As I have referenced in earlier posts, we are moving at the end of the summer. This means I have been in full on “get the house ready to sell” mode. As a super independent, I can do it all female, I have not had a lot of help from family members, and more than once they have called me grumpy/always in a bad mood. I realized part of the reason for that earlier this week. I have been trying to get the word out about my parent consultation services, and it has been slow going, probably because of where we are in the school year, and also because networking takes time. I got my first referral from a local mom’s Facebook group this week, and I could feel my mood improving as I listened to the mom’s concerns and offered suggestions to help the household run more smoothly. I said her son seemed what I call a “back door kid,” someone who doesn’t do things just because you say so and on your timeline. He needs some ownership in the decision making process and feel like he has some control of the outcome. After offering some pretty simple strategies, she said it seemed like I really understood her kiddo, and she felt a lot better after our chat. Damn, my brain needed that! All that I have done for the past month or so is clean, paint, de-hoard spaces occupied by teenagers, etc in preparation for our house going on the market. And shockingly, my brain obviously needed more.
In the few moments I have had to focus on my new professional growth, I upgraded my CHADD membership so that I had a professional profile. As I was writing the profile, I started thinking about my first job that landed me in the world of ADHD and learning differences.

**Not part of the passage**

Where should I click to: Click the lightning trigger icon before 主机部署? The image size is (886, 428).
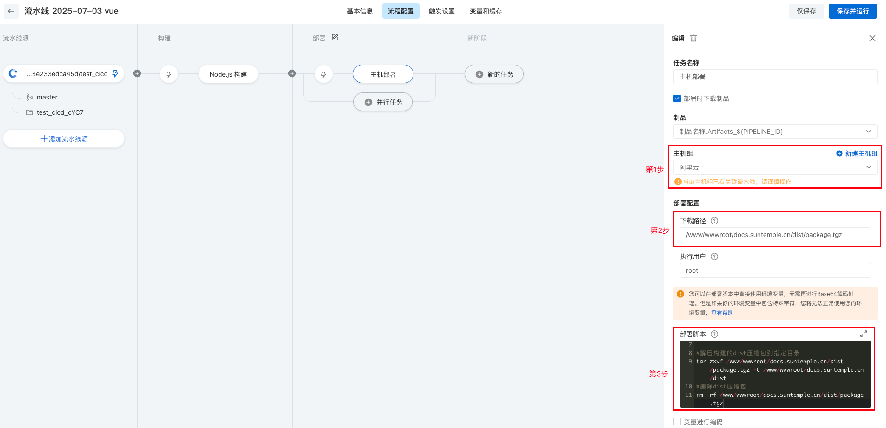click(324, 74)
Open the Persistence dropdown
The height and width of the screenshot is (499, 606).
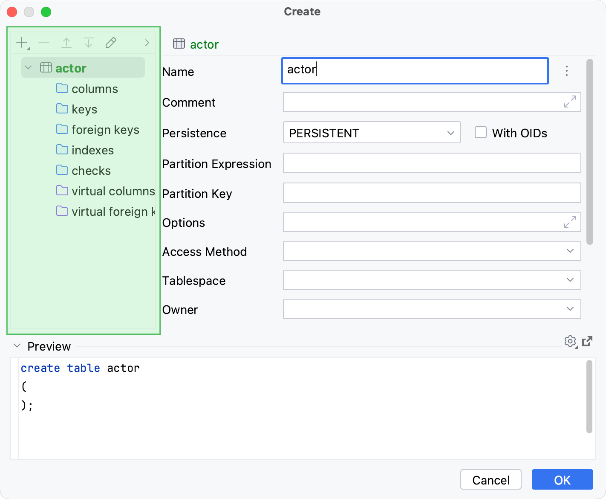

So many memories and so many friendships (and a husband) came from that first “real” job.
I was a senior in college in the spring semester of 1995 and taking an elective course “Understanding Exceptional Learners.” In that class I was handed a flyer about a job as a paraprofessional counselor for the first longitudinal study of children with ADHD at Duke Medical Center. I was intrigued, interviewed for the job and was offered a position. The pre-job training was pretty rigorous, with alternate counselors completing the training along side of us in case one of us did not maintain expected test scores. There was also a clinical experience at a local elementary school. I loved everything about this training and made it to the final training module at Carnegie Mellon University. I remember being in Pittsburgh as a small town girl from NC and getting lost on an evening run. I kept looking for the university tower to get me back to the dorm I lived in that week of training.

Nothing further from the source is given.